→ **Suas tarefas**
(1) Transcreva, do texto sobre o filme Fuja, o trecho que vai de "Uma grande virada" até "por sua filha.".
(2) No texto sobre o filme Fuja, quem faz o papel de Diane Sherman, a mãe?

Fuja, o suspense adquirido recentemente pela Netflix, é protagonizado por Chloe (Kiera Allen), uma jovem que começa a desconfiar da reputação perfeita da mãe.
Diane Sherman, a mãe, é interpretada por Sarah Paulson, também conhecida por suas performances em Ratched e American Horror Story.
O longa possui uma trama familiar sobre abusos que podem ser comuns a crianças e pessoas com deficiências.
Uma grande virada ocorre no filme, que irá expor um problema muito mais grave na relação de mãe e filha. Afinal, toda a relação das duas está pautada no uso excessivo de medicamentos impostos à Chloe.
A síndrome de Munchansen
O filme se inspira não em uma história particular, mas em casos reais e fictícios do transtorno chamado de Síndrome de Munchausen por Procuração.
O transtorno mental foi descrito em 1977 como uma forma de abuso infantil. As mães com este problema provocam deliberadamente, ou informam de forma falsa, a existência de alguma doença ou deficiência em uma criança.
A intenção é chamar atenção para si mesmas e seus cuidados com a criança.
A influência do famoso caso de Gypsy Rose Blachard (Mamãe Morta e Querida) não foi citada pelo autor de Fuja, mas impossível não notar as semelhanças com Dee Dee, a mãe abusiva que teve seu assassinato planejado por sua filha.
A história de Gypsy e sua mãe foi transformada na série The Act pela Hulu, mesma plataforma que lançou inicialmente Fuja em 2020.
Curiosidades
Fuja não é baseada em uma história real, mas mostra abusos corriqueiramente sofridos por crianças, pessoas com deficiências e outras vulnerabilidades, mas que não conseguem ou não podem se manifestar e denunciar as violências sofridas.
Esta é a primeira produção de grande alcance protagonizada por um artista cadeirante nos últimos 50 anos. Quem interpreta Chloe, a protagonista, é Kiera Allen, que realmente precisa usar cadeira de rodas na vida real.

→ **Dados brutos**

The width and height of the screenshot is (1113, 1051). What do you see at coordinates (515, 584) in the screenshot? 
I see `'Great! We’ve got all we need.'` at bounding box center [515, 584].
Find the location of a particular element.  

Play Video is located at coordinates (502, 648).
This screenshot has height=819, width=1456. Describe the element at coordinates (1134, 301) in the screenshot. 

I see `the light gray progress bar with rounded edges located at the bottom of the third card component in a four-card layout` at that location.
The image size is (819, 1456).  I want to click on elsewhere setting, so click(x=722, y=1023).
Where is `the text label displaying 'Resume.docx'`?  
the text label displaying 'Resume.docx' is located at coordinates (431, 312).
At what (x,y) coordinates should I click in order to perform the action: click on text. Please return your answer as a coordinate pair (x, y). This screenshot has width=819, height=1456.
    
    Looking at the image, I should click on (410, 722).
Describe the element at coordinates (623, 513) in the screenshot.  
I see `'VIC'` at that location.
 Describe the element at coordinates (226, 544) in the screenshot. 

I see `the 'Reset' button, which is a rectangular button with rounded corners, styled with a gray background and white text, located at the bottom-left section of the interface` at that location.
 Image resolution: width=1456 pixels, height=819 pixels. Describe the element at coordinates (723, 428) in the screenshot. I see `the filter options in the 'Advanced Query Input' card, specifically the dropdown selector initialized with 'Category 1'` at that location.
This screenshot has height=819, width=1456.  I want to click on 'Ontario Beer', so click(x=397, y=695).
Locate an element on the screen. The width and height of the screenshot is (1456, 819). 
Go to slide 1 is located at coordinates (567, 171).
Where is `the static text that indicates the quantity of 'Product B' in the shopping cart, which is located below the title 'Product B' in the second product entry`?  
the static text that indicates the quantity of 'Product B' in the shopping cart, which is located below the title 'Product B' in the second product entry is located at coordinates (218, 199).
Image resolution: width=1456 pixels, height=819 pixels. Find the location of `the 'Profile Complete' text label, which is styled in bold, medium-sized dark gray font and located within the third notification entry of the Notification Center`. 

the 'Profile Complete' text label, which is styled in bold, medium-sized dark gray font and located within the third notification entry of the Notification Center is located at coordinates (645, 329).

→ **Respostas das tarefas**
(1)
Uma grande virada ocorre no filme, que irá expor um problema muito mais grave na relação de mãe e filha. Afinal, toda a relação das duas está pautada no uso excessivo de medicamentos impostos à Chloe.
A síndrome de Munchansen
O filme se inspira não em uma história particular, mas em casos reais e fictícios do transtorno chamado de Síndrome de Munchausen por Procuração.
O transtorno mental foi descrito em 1977 como uma forma de abuso infantil. As mães com este problema provocam deliberadamente, ou informam de forma falsa, a existência de alguma doença ou deficiência em uma criança.
A intenção é chamar atenção para si mesmas e seus cuidados com a criança.
A influência do famoso caso de Gypsy Rose Blachard (Mamãe Morta e Querida) não foi citada pelo autor de Fuja, mas impossível não notar as semelhanças com Dee Dee, a mãe abusiva que teve seu assassinato planejado por sua filha.

(2) Sarah Paulson.